*Exercise instructions:*
1/ Please answer these questions from the news article on the Senate Republicans' scaled-back stimulus plan:
(a) On what day did Senate Republicans propose the plan?
(b) Which state does Mitch McConnell represent?
(c) What total do Democrats say is necessary for a recovery package?
2/ Extend the news article on the Senate Republicans' scaled-back stimulus plan, picking up after its final sentence.

*Text segment:*

•••••

Republicans Push Scaled-Back Stimulus Plan as Impasse on Virus Aid Persists

The economic recovery measure Republicans presented on Tuesday is a fraction of the size of their original offer and was immediately dismissed by Democrats as inadequate.

By Emily Cochrane

WASHINGTON — Senate Republicans on Tuesday proposed a substantially scaled-back stimulus plan to provide federal aid to unemployed workers, schools, farmers, the Postal Service and small businesses, announcing a vote this week whose primary purpose was to try to foist blame on Democrats for a continuing stalemate.

Senator Mitch McConnell of Kentucky, the majority leader, presented the measure as senators returned to Washington after a summer break that saw no progress in talks between top Democrats and White House officials on a recovery package to address the pandemic and the recession. The legislation — immediately rejected by Democrats as an inadequate response to the crisis — slashes by hundreds of billions of dollars the $1 trillion proposal Republicans had initially offered in negotiations, and is a fraction of the $2.2 trillion Democrats have said is necessary.

But Mr. McConnell, who has struggled to navigate divisions within his party over the scope of any additional federal aid, made it clear that he would force action on the doomed package, if only to escalate political pressure on Democrats to accept a much smaller plan than they have been willing to agree to.

“I will make sure every Senate Democrat who has said they’d like to reach an agreement gets the opportunity to walk the walk,” he said on Tuesday.

•••••

Saved data entries:
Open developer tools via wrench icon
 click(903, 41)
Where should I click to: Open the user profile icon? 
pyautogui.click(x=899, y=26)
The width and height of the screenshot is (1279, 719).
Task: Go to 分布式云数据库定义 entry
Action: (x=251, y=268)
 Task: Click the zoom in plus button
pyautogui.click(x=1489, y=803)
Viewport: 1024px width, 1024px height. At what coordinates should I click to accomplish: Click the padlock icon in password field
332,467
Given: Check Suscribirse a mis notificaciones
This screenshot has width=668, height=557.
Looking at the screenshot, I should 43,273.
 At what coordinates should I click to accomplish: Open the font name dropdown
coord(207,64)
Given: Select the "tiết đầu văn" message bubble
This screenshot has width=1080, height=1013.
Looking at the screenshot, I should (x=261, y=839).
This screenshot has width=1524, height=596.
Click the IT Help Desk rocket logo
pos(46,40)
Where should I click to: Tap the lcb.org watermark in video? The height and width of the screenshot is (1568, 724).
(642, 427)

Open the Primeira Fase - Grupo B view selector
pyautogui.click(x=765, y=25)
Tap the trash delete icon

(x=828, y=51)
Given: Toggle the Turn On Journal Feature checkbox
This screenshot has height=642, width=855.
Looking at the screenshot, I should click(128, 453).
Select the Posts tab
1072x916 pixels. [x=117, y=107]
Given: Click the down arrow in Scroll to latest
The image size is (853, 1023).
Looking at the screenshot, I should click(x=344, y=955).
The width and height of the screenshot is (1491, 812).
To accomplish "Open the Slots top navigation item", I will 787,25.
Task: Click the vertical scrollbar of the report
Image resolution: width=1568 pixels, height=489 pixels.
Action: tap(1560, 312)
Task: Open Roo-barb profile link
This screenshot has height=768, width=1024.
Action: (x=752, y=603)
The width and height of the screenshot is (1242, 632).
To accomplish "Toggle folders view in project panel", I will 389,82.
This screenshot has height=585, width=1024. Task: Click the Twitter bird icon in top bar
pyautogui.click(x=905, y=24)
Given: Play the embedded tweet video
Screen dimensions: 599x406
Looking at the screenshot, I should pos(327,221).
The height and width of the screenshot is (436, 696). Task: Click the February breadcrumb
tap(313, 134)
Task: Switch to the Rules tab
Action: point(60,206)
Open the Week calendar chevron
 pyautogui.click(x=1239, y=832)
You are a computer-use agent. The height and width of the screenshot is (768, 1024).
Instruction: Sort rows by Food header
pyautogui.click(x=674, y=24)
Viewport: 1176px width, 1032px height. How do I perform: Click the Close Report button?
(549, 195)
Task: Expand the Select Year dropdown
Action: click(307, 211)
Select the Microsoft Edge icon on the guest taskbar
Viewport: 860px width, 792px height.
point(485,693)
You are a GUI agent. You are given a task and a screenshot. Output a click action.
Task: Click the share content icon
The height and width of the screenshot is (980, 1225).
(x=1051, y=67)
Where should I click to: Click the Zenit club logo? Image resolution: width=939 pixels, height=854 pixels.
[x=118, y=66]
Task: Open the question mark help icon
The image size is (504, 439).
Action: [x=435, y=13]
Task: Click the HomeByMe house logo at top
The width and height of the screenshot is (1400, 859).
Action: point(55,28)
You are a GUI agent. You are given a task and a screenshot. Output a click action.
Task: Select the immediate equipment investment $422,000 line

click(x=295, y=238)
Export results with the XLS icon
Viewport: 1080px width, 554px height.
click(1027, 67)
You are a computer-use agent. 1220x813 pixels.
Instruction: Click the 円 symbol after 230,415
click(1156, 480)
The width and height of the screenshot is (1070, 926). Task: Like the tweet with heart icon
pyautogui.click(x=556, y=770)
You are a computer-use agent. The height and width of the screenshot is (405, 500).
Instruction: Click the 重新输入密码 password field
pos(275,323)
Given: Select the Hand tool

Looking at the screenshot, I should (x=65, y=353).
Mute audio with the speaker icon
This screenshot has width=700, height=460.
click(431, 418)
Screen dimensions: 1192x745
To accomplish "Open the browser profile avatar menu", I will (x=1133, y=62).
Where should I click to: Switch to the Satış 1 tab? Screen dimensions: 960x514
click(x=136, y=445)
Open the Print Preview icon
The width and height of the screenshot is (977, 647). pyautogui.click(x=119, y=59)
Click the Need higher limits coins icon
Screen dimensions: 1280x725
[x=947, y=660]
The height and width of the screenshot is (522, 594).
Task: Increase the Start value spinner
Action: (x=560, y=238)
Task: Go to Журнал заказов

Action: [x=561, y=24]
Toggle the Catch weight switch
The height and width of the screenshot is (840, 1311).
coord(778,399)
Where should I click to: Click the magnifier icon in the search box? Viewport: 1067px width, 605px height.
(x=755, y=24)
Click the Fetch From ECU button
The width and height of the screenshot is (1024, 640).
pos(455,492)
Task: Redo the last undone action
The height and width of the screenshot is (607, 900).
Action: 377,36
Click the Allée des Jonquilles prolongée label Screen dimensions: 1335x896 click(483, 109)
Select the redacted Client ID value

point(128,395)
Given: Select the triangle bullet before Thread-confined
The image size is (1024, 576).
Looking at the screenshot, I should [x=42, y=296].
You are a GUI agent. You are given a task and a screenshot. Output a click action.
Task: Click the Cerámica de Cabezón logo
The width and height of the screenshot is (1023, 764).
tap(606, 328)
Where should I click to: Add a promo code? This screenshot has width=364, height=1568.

•••••

*Answer set:*
1/
(a) Tuesday
(b) Kentucky
(c) $2.2 trillion

2/
The bill is likely to fail on a test vote planned for Thursday — it would need 60 votes to advance — with Democrats opposed and the potential for some Republican defections. Even before Republicans released the bill text, Speaker Nancy Pelosi of California and Senator Chuck Schumer of New York, the minority leader, declared that it was “laden with poison pills Republicans know Democrats would never support.”

The impasse amounts to a fraught political situation for both parties less than two months before the November election, with millions still unemployed and the pandemic continuing to spread with no promise of relief from Congress. Since lawmakers left Washington in early August, millions of Americans have filed new unemployment claims, wildfires and devastating storms have ravaged the country, schools have struggled to safely reopen and states have begun carrying out a series of budget cuts to remain solvent.

And Congress must soon confront the annual lapse in government funding at the end of the month, though both lawmakers and administration officials have voiced support for a stopgap bill that would keep the government functioning through the November election.